● Activity:
Copy the records below exactly, leaving out any pictures.

<<<<

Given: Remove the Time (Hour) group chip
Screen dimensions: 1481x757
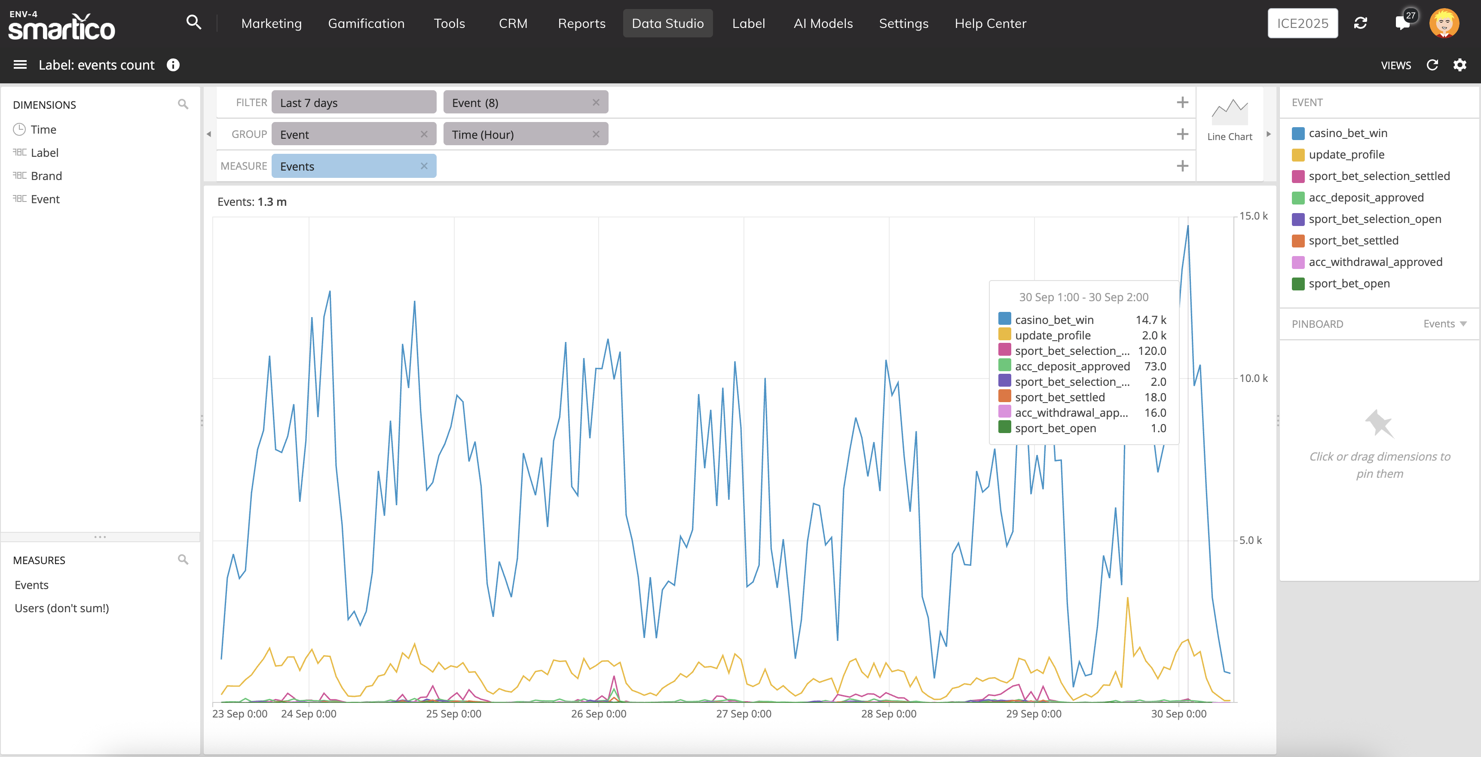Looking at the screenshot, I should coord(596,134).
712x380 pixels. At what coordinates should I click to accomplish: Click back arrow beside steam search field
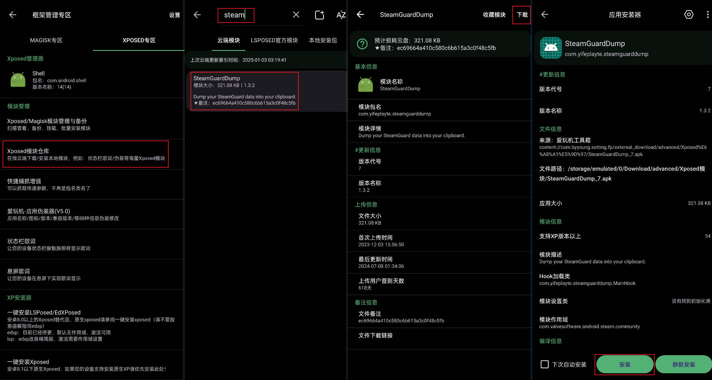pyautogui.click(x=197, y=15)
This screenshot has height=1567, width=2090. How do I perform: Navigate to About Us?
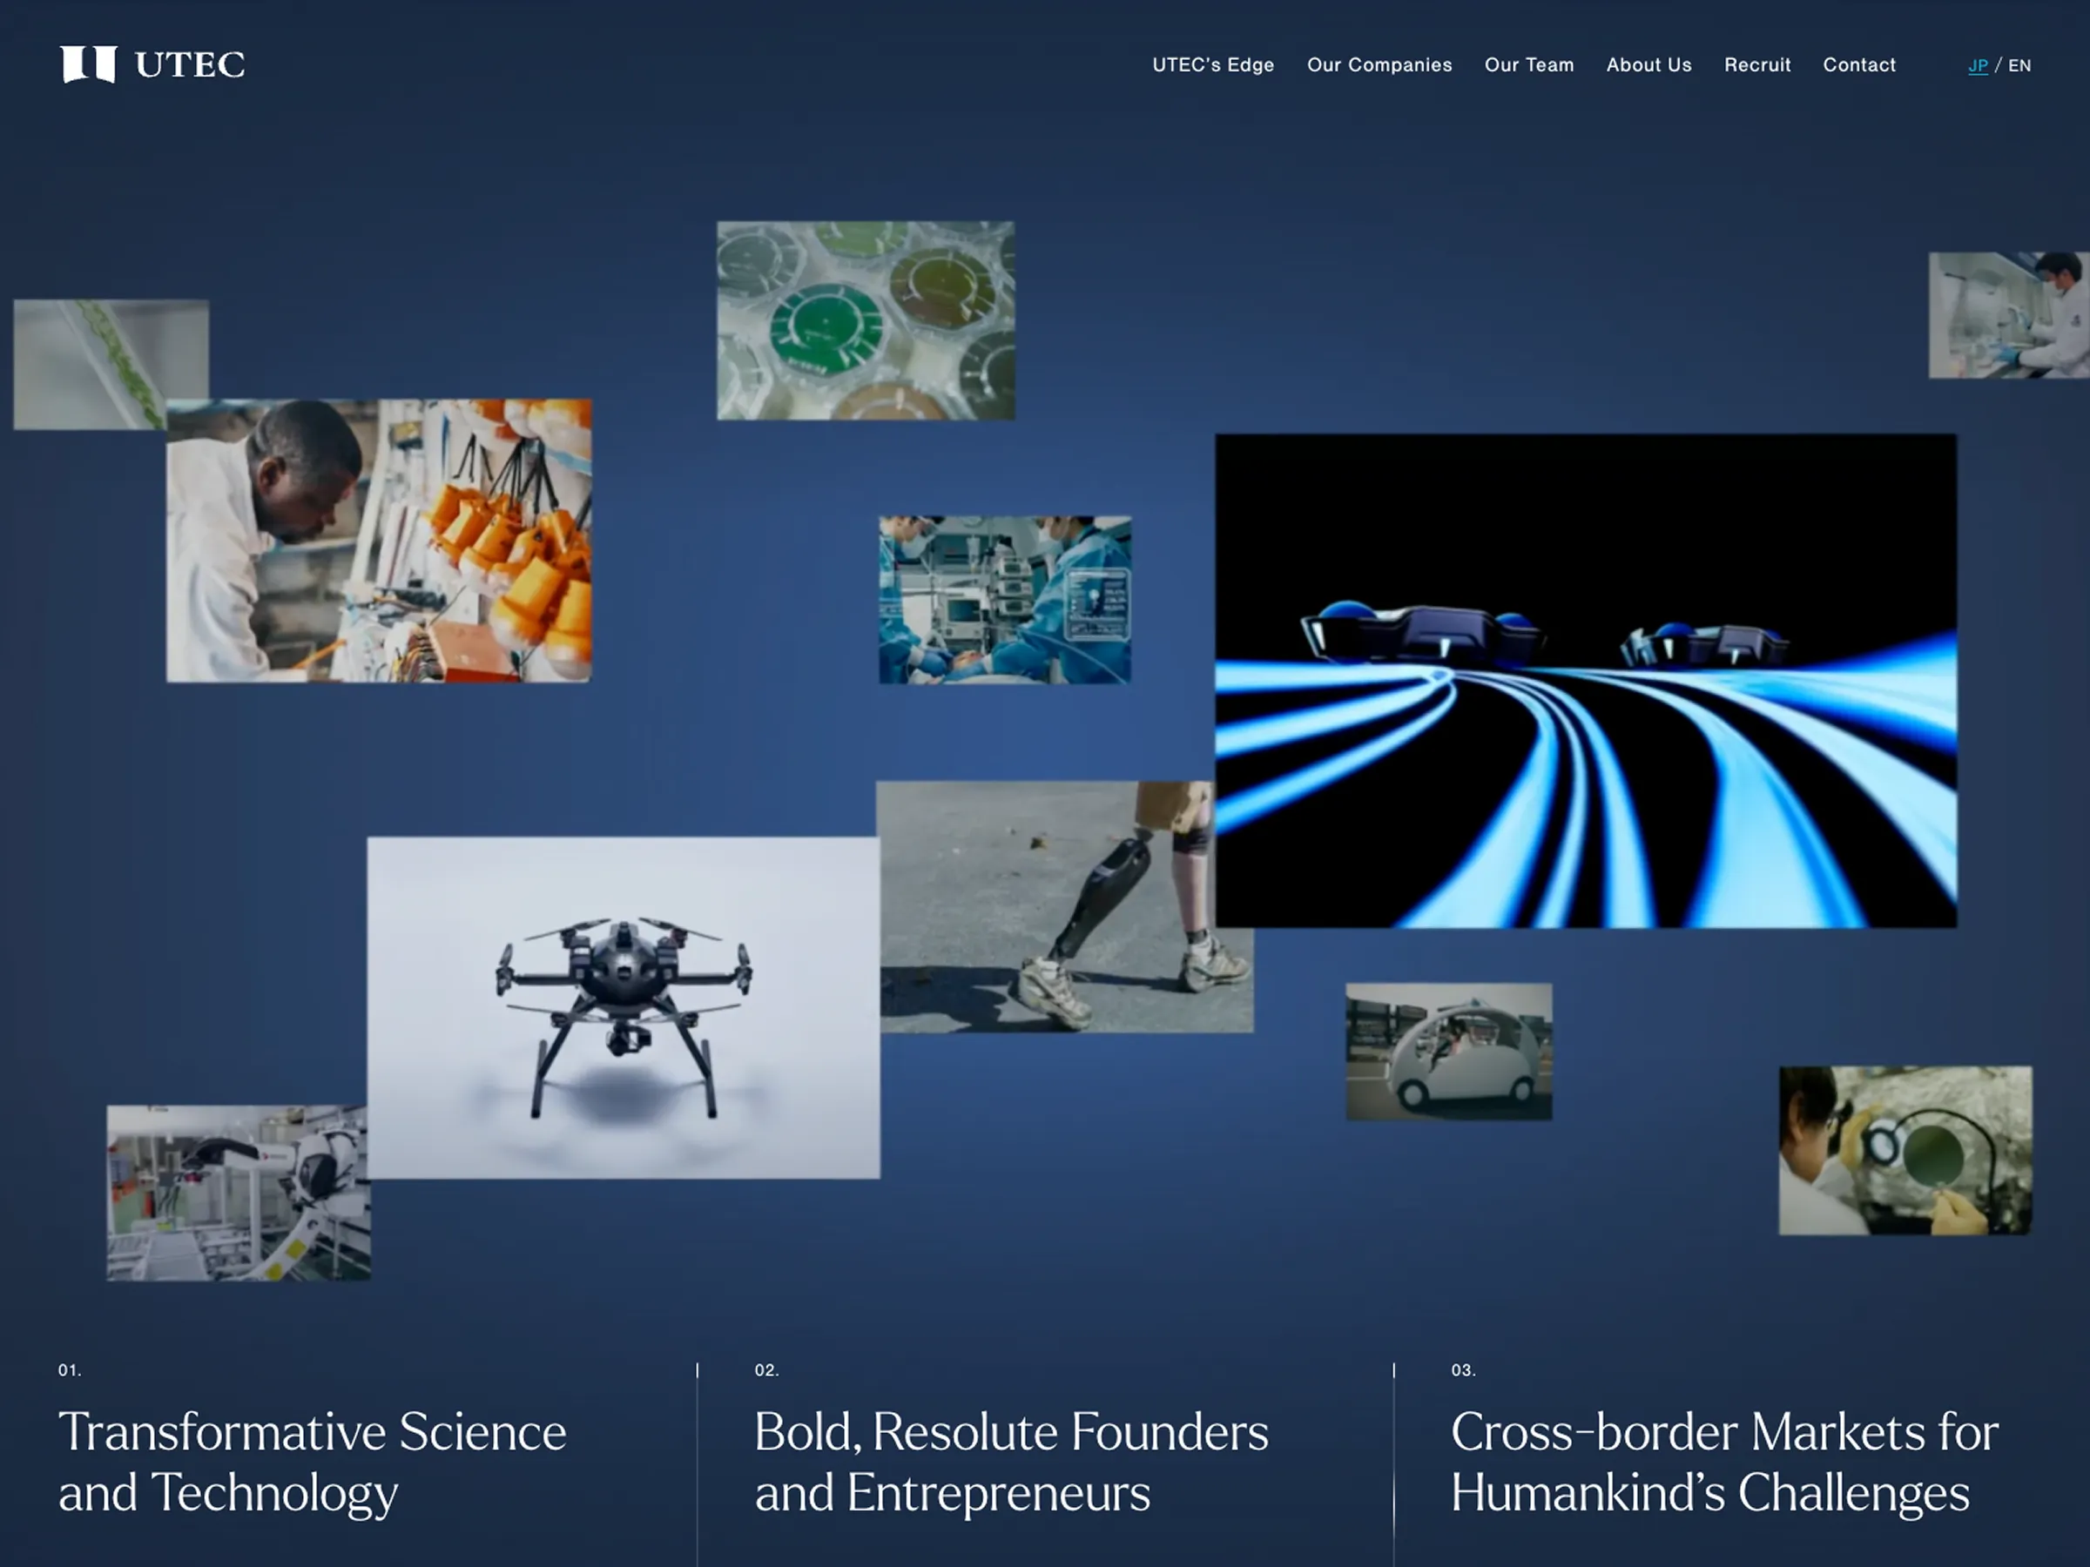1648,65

>>>>

● Answer space:
Given: Remove the Time (Hour) group chip
Screen dimensions: 1481x757
Looking at the screenshot, I should coord(596,134).
712x380 pixels. At what coordinates should I click to accomplish: Click back arrow beside steam search field
pyautogui.click(x=197, y=15)
This screenshot has height=1567, width=2090. How do I perform: Navigate to About Us?
1648,65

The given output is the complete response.